For example, the hearing device is a headset or, particularly preferably, a hearing aid. As an example, the hearing aid is a “receiver-in-the-canal” (RIC) hearing device, a hearing aid inside the ear, such as an “in-the-ear” hearing aid, an “in-the-canal” (ITC) hearing aid or a “complete-in-canal” (CIC) hearing aid, hearing aid glasses or a pocket hearing aid. Alternatively, the hearing aid is a “behind-the-ear”hearing aid which is worn behind a pinna.

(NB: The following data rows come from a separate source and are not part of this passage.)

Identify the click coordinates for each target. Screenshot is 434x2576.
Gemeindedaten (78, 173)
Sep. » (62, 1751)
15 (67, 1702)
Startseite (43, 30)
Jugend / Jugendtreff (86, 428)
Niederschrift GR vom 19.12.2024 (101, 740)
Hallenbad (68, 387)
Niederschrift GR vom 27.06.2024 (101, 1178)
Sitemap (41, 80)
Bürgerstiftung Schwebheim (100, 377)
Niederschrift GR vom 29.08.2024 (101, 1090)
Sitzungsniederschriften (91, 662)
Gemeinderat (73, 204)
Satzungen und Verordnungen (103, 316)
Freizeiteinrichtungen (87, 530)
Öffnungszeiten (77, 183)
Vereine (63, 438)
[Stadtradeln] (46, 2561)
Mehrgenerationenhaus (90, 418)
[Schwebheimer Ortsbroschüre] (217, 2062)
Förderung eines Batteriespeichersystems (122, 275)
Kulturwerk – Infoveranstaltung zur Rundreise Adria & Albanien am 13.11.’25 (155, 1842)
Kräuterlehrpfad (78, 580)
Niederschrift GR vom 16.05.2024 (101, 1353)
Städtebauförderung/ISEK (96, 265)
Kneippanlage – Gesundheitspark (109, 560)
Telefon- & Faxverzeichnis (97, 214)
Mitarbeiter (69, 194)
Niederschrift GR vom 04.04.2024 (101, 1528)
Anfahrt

The hearing device has a microphone. The latter is designed to be omnidirectional, for example, or it is suitably possible to change a directionality of the microphone. For this purpose, the microphone preferably has two or more microphone units. As such, the microphone is suitable, in particular provided and configured, for capturing an ambient sound. Conveniently, an input signal is created by means of the microphone when the ambient sound is captured. The hearing device conveniently has a signal processing unit which is preferably signally connected to the microphone. In particular, during operation, the input signal is fed to the signal processing unit. The hearing device comprises a receiver by means of which an output signal, which conveniently corresponds to the processed audio signal, is emitted, and which is conveniently signally connected to the signal processing unit.

The hearing device is operated according to a method in which the input signal is created based on the ambient sound by means of the microphone. An output signal is provided based on the input signal, and an output sound is emitted based on the output signal by means of the receiver. The non-processed ambient sound present in the area of the receiver is identified, and the ratio between the non-processed ambient sound and the output sound is identified for different frequency bands. The amplitude of the output signal is changed for the frequency band in which the ratio is between an upper limit value and a lower limit value. Conveniently, the signal processing unit is suitable, in particular provided and configured, for at least partially performing one or both methods.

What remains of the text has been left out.